== What the task requires ==
Nothing but the text of the records should come back; copy it exactly and leave the pictures out.

== Data for processing ==
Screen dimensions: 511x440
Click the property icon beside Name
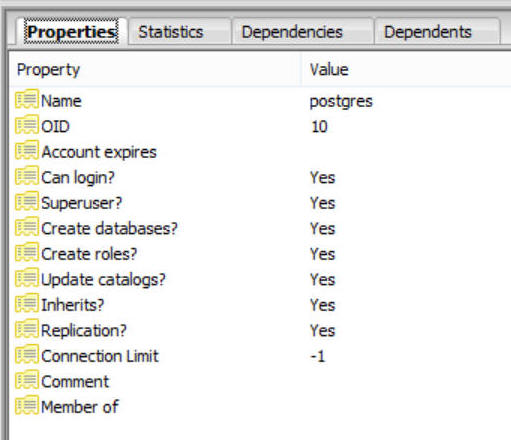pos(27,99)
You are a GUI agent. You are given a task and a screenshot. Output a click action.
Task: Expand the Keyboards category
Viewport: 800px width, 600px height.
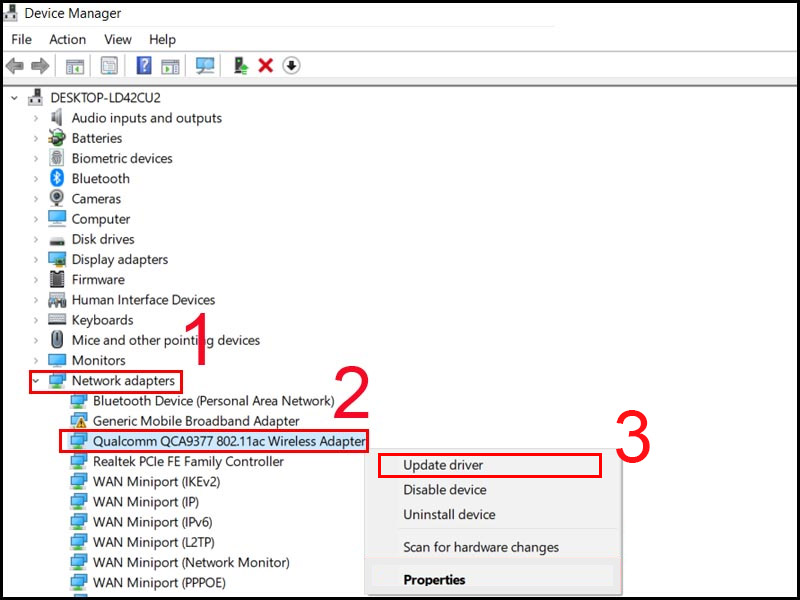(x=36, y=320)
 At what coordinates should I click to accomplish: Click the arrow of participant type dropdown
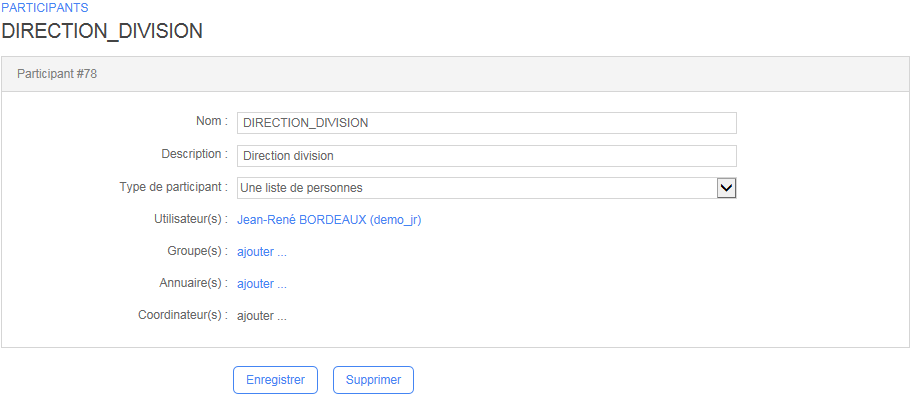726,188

== Task response ==
Screen dimensions: 511x440
Click the property icon beside Name
pos(27,99)
You are a GUI agent. You are given a task and a screenshot. Output a click action.
Task: Expand the Keyboards category
Viewport: 800px width, 600px height.
(x=36, y=320)
 At what coordinates should I click to accomplish: Click the arrow of participant type dropdown
726,188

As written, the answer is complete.